Exercise requirements:
(1) From the notebook excerpt on loading hierarchical data, return the passage starting at "Unnamed: 0,Indent Level,Item" and ending at "the tail too.".
(2) Answer these questions using the notebook excerpt on loading hierarchical data:
(a) Which pandas function is called to read the CSV file?
(b) What weight is listed for "Food at home"?
(c) What is the parent of "Cereals and bakery products"?
(3) Continue the notebook excerpt on loading hierarchical data from its final line.

The source code is adopted from [here](https://towardsdatascience.com/visualize-hierarchical-data-using-plotly-and-datapane-7e5abe2686e1)



# Load Data from GitHub

In [None]:
# ref: https://stackoverflow.com/questions/32400867/pandas-read-csv-from-url

url = 'https://raw.githubusercontent.com/smbillah/ist526/main/hierarchical_data.csv'

# pandas call to read csv file 
df = pd.read_csv(url)

# quickly show the dataframe
df.head()

Unnamed: 0,Indent Level,Item and Group,Weight,Parent
0,0,All items,100.0,
1,1,Food and beverages,15.157,All items
2,2,Food,14.119,Food and beverages
3,3,Food at home,7.772,Food
4,4,Cereals and bakery products,1.001,Food at home


In [None]:
# it's a good idea to peek at the tail too. 
# Note, we need display(.) function if more than output is printed
display(df.head())

Data block:
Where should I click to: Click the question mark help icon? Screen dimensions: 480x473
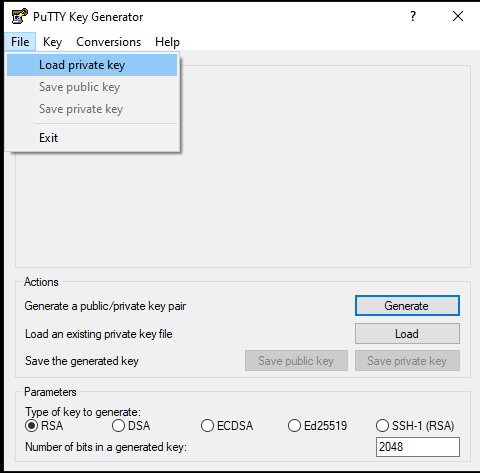[x=413, y=16]
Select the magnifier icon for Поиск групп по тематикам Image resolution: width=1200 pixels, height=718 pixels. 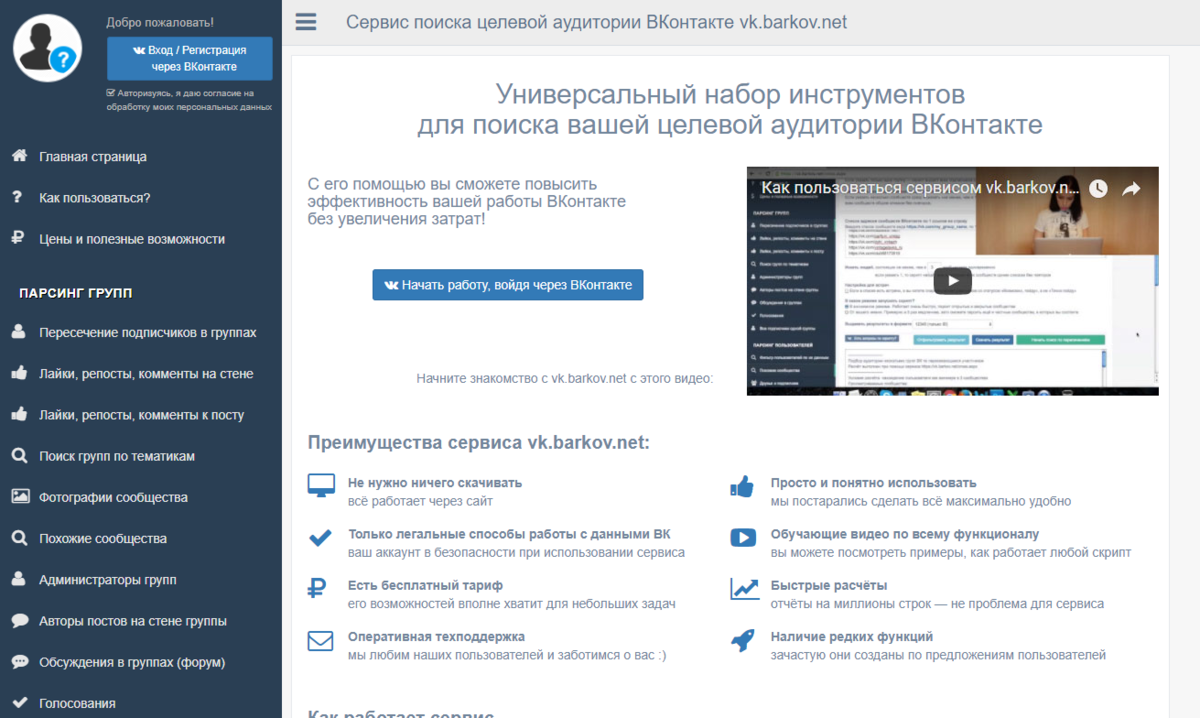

Solved tasks:
(1)
Unnamed: 0,Indent Level,Item and Group,Weight,Parent
0,0,All items,100.0,
1,1,Food and beverages,15.157,All items
2,2,Food,14.119,Food and beverages
3,3,Food at home,7.772,Food
4,4,Cereals and bakery products,1.001,Food at home


In [None]:
# it's a good idea to peek at the tail too.

(2)
(a) pd.read_csv
(b) 7.772
(c) Food at home

(3)
display(df.tail())

# get column names
display(df.columns)

Unnamed: 0,Indent Level,Item and Group,Weight,Parent
0,0,All items,100.0,
1,1,Food and beverages,15.157,All items
2,2,Food,14.119,Food and beverages
3,3,Food at home,7.772,Food
4,4,Cereals and bakery products,1.001,Food at home


Unnamed: 0,Indent Level,Item and Group,Weight,Parent
289,4,Funeral expenses,0.14,Miscellaneous personal services
290,4,Laundry and dry cleaning services,0.22,Miscellaneous personal services
291,4,Apparel services other than laundry and dry cl...,0.03,Miscellaneous personal services
292,4,Financial services,0.229,Miscellaneous personal services
293,4,Unsampled items,0.111,Miscellaneous personal services


Index(['Indent Level', 'Item and Group', 'Weight', 'Parent'], dtype='object')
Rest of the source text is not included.